INPUT DATA ▸
----------
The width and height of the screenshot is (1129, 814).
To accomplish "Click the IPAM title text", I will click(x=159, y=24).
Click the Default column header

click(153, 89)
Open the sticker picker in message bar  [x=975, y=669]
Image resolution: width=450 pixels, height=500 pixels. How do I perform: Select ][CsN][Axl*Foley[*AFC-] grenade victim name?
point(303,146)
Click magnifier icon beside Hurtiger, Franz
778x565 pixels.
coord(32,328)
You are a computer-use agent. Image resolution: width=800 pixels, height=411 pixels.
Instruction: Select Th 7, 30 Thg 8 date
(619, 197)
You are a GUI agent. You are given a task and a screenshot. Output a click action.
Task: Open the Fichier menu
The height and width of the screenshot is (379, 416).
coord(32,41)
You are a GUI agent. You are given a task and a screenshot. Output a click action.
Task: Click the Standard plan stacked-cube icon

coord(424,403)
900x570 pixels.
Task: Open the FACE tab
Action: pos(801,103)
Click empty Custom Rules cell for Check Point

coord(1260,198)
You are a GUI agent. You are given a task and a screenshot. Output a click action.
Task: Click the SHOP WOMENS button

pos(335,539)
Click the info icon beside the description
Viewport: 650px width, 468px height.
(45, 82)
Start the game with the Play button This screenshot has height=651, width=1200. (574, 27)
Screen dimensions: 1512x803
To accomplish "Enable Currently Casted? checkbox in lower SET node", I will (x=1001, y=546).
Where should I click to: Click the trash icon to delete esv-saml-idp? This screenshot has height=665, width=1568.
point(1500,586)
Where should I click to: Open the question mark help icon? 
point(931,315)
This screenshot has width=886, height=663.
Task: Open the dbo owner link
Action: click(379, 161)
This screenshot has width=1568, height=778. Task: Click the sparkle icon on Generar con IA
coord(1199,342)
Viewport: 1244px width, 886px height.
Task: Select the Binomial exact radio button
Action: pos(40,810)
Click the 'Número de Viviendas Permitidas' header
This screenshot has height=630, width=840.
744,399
----------
GOAL OF THE EXERCISE ▸
Send back the complete set of entries, exactly as shown above.

RESULT FOR THIS TASK ▸
The width and height of the screenshot is (1129, 814).
To accomplish "Click the IPAM title text", I will click(x=159, y=24).
Click the Default column header

click(153, 89)
Open the sticker picker in message bar  [x=975, y=669]
Image resolution: width=450 pixels, height=500 pixels. How do I perform: Select ][CsN][Axl*Foley[*AFC-] grenade victim name?
point(303,146)
Click magnifier icon beside Hurtiger, Franz
778x565 pixels.
coord(32,328)
You are a computer-use agent. Image resolution: width=800 pixels, height=411 pixels.
Instruction: Select Th 7, 30 Thg 8 date
(619, 197)
You are a GUI agent. You are given a task and a screenshot. Output a click action.
Task: Open the Fichier menu
The height and width of the screenshot is (379, 416).
coord(32,41)
You are a GUI agent. You are given a task and a screenshot. Output a click action.
Task: Click the Standard plan stacked-cube icon

coord(424,403)
900x570 pixels.
Task: Open the FACE tab
Action: pos(801,103)
Click empty Custom Rules cell for Check Point

coord(1260,198)
You are a GUI agent. You are given a task and a screenshot. Output a click action.
Task: Click the SHOP WOMENS button

pos(335,539)
Click the info icon beside the description
Viewport: 650px width, 468px height.
(45, 82)
Start the game with the Play button This screenshot has height=651, width=1200. (574, 27)
Screen dimensions: 1512x803
To accomplish "Enable Currently Casted? checkbox in lower SET node", I will (x=1001, y=546).
Where should I click to: Click the trash icon to delete esv-saml-idp? This screenshot has height=665, width=1568.
point(1500,586)
Where should I click to: Open the question mark help icon? 
point(931,315)
This screenshot has width=886, height=663.
Task: Open the dbo owner link
Action: click(379, 161)
This screenshot has width=1568, height=778. Task: Click the sparkle icon on Generar con IA
coord(1199,342)
Viewport: 1244px width, 886px height.
Task: Select the Binomial exact radio button
Action: pos(40,810)
Click the 'Número de Viviendas Permitidas' header
This screenshot has height=630, width=840.
744,399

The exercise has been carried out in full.